Le 25 avril 1906, le colonel Poline est nommé directeur de l’infanterie au ministère de la Guerre. Le 28 juin, il est promu général de brigade, et le 12 mars 1907 obtient le commandement de la 12e brigade d’infanterie à Paris, sous l’autorité du général Joffre, commandant la 6e division. Tacticien consommé, il dirige avec habileté les manœuvres dont il est chargé, et attache grand soin à l’instruction des officiers et des hommes. On voit en lui un futur général de division, apte même à commander un corps d’armée. Le 10 août 1908, il est nommé membre du Comité technique de santé, et le 13 janvier 1911 du Comité technique d’Etat-Major. Le 12 juin suivant, il se voit confier le commandement par intérim de la 11e division d’infanterie de Nancy, charge confirmée avec sa promotion au grade de général de division. Au cours des manœuvres de l’automne 1912 sur le plateau de Malzéville, il a l’honneur de présenter sa division au grand-duc de Russie Nicolas. 


On voit en lui le futur commandant du 20e corps d’armée de Nancy : « Né à Metz, sa profonde connaissance de la région frontière, terrains et habitants, l’étude minutieuse et détaillée qu’il a faite depuis longtemps… des conditions stratégiques et tactiques du territoire dont il saurait utiliser tous les avantages en temps de guerre, son grand sens tactique, son remarquable coup d’œil sur le terrain, le désignent très nettement  pour recevoir, le cas échéant, le commandement du 20e corps d’armée ». Si le poste échoit au général Foch, Poline est nommé, par décret du 16 octobre 1913, à la tête du 17e corps à Toulouse. 

       
C’est à la tête de cette unité que le général Poline participe en août 1914 à la bataille des frontières, dans la 4e armée du général de Langle de Cary.
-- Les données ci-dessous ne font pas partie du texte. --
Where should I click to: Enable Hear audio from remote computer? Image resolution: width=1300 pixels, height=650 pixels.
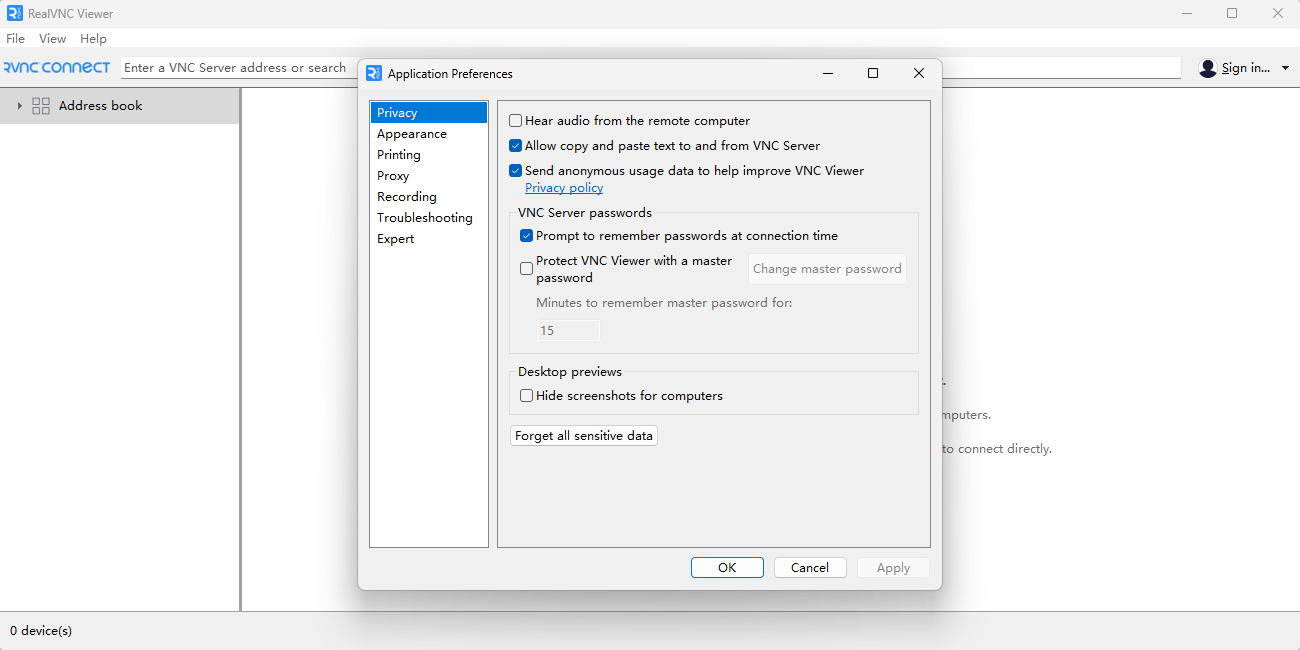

Durant l’offensive à l’ouest de Neufchâteau, dans les Ardennes belges, surpris dans une brume épaisse par des forces ennemies dont la présence ne lui avait pas été signalée, le corps du général Poline, chargé de prendre le plateau de Bertrix, subit un pilonnage d’artillerie qui occasionne de très lourdes pertes (21-22 août), et le contraint à se replier. Cet échec, dont Poline n’est pas personnellement responsable, entraîne des sanctions à son encontre : remis à la disposition du ministre de la Guerre le 2 septembre 1914, il est nommé commandant de la 9e région militaire à Tours. Le 23 octobre il demande, pour convenances personnelles, son passage dans le cadre de réserve, mais conserve son commandement jusqu’au 25 novembre 1917, date à laquelle il est replacé dans la 2e section (réserve) du cadre de l’État-major général de l’Armée.